CABG wint van PCI
Plaats een reactiePatiënten met coronairlijden die een bypassoperatie (CABG) ondergaan, beoordelen hun kwaliteit van leven na twaalf maanden hoger dan patiënten die tijdens percutane coronaire interventie (PCI) een drug-eluting stent geplaatst krijgen. Maar het verschil is klein, stellen de – voor een deel Rotterdamse – onderzoekers deze week in NEJM.
De onderzoeksgroep van David Cohen toonde in 2009 aan dat, na twaalf maanden, CABG minder vaak tot ernstige complicaties (zoals het optreden van een myocardinfarct) had geleid dan PCI. 1800 patiënten met drietakscoronairlijden of lijden van de linkerhoofdstam ondergingen CABG (897 patiënten), dan wel PCI met een drug-eluting stent (903 patiënten).

▶ _Te doen_
1. Geef uit de tekst over CABG en PCI het stuk letterlijk terug, beginnend bij "CABG wint van" en doorlopend tot en met "stent (903 patiënten).".
2. Vul de tekst over CABG en PCI alsjeblieft aan met het volgende deel, aansluitend op de laatste zin.

▶ _Datasetrijen_
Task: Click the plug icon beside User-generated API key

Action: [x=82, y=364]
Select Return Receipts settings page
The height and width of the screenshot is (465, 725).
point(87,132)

▶ _Antwoorden per onderdeel_
1.
CABG wint van PCI
Plaats een reactiePatiënten met coronairlijden die een bypassoperatie (CABG) ondergaan, beoordelen hun kwaliteit van leven na twaalf maanden hoger dan patiënten die tijdens percutane coronaire interventie (PCI) een drug-eluting stent geplaatst krijgen. Maar het verschil is klein, stellen de – voor een deel Rotterdamse – onderzoekers deze week in NEJM.
De onderzoeksgroep van David Cohen toonde in 2009 aan dat, na twaalf maanden, CABG minder vaak tot ernstige complicaties (zoals het optreden van een myocardinfarct) had geleid dan PCI. 1800 patiënten met drietakscoronairlijden of lijden van de linkerhoofdstam ondergingen CABG (897 patiënten), dan wel PCI met een drug-eluting stent (903 patiënten).

2.
Uit de gevalideerde vragenlijsten bleek dat in beide groepen, zes en twaalf maanden na operatie, zowel de algemene als de ziektespecifieke kwaliteit van leven verhoogd was. Na twaalf maanden was het aantal patiënten zonder anginaklachten in de CABG-groep hoger dan in de PCI-groep (76,3 versus 71,6%). Uit eerdere onderzoeken die CABG vergeleken met PCI-ballonangioplastiek en metalen stents, bleek CABG superieur voor de genoemde uitkomstmaten. De onderzoekers stellen dat door de ontwikkeling van PCI met drug-eluting stents, PCI en CABG een gelijkmatigere uitkomst geven wat betreft de gewenste, verhoogde kwaliteit van leven.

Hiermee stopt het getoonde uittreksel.